I had to give up my job and stuff and I just … I didn't know where to go from here. I didn't know what to apply for. I didn't have a clue what I was entitled to. So she kind of helped me out with that. And so I was quite pleased that I did have her, because if I didnae have her I'd probably still be sitting there twiddling my thumbs, with nae money, living off my mum and dad.
7.8 Of course, it is not possible to say based solely on clients' accounts that they would not eventually have accessed these resources without support from FNP. However, their views provide evidence that FNP can facilitate timely engagement with services when they are needed.
7.9 Comments from both clients and Family Nurses also highlight that the impact of Family Nurse referrals may also sometimes be limited by the availability or perceived suitability of services to refer clients to. For example, clients who had not taken up Family Nurse referrals to mother and baby groups discussed the reasons for this, including: feeling shy; not liking groups or feeling the group was not welcoming; the timings being inconvenient (particularly where they were early morning, but also where clients worked and reported difficulty fitting them in); waiting lists for spaces; and feeling they did not need to attend a 'formal' group as they had enough contact with other parents.
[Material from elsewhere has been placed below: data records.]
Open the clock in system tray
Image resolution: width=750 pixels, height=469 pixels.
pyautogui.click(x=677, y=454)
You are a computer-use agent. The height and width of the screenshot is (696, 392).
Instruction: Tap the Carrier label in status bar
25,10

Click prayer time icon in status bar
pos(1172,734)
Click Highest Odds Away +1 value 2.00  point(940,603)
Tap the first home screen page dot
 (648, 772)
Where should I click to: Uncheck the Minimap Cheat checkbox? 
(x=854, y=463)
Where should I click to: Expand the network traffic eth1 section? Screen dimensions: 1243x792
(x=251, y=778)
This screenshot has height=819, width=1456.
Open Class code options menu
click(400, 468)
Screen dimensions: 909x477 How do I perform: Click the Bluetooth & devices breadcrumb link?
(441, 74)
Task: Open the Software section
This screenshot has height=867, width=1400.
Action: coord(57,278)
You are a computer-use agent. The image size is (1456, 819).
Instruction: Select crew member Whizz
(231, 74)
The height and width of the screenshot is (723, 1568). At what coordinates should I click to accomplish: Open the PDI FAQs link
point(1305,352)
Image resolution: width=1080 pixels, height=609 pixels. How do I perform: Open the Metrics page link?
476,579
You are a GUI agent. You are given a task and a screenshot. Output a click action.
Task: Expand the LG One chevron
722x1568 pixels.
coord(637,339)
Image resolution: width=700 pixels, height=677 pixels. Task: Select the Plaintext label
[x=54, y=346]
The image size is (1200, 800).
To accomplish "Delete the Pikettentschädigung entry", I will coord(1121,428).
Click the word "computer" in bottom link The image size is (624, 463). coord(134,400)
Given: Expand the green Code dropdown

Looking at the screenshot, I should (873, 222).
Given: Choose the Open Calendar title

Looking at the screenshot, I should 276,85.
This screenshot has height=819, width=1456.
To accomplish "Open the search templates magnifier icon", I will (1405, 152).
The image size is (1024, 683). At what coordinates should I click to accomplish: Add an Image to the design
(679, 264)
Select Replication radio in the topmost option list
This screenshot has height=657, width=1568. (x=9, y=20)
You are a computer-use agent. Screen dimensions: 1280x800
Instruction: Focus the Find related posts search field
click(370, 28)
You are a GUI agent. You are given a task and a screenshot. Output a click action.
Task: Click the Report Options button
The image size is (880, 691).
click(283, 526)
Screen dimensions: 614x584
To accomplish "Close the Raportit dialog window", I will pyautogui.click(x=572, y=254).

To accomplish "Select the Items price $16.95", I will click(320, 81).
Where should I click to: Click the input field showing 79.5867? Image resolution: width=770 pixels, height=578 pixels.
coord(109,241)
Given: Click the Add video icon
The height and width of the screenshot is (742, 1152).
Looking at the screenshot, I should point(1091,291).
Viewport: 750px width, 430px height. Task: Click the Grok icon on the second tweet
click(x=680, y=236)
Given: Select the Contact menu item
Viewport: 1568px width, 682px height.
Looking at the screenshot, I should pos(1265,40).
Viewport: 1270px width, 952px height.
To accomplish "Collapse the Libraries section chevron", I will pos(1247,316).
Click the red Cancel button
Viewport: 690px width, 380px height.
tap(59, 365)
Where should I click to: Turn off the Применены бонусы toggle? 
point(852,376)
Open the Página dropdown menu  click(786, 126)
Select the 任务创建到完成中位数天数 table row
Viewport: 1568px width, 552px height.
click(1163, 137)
She helped me find some baby groups about the area - not that I've went, but we did have a look. I'm quite a shy person, so I dinnae like going myself, and a lot o' the groups are like first thing in the morning, and it takes me a while to get organised and get myself moving, so I'm like, "Well .. Oh well. We'll just go to the soft play instead"
7.10 As noted in Ormston et al (2012), there appeared to be a perception among clients that some mother and baby groups were more suited to older women, underlining the need for groups to cater specifically to younger mothers. However, even where such provision is available, these comments indicate that some younger mothers may still need considerable encouragement and support to attend group-based support.
7.11 One view among the NHS Lothian, Edinburgh Family Nurse team was that generic services often do not meet teenagers' needs particularly well. For example, the NHS Lothian, Edinburgh Family Nurse Team also identified a specific issue around the availability of appropriate domestic violence support services for their client group. While FNP was felt to cover domestic violence well, it was suggested that clients had 'found a lot of the support programmes are not for them' and that because their approach is different to FNP they can be less effective. The team suggested that there may need to be some further work with other services around supporting young mothers.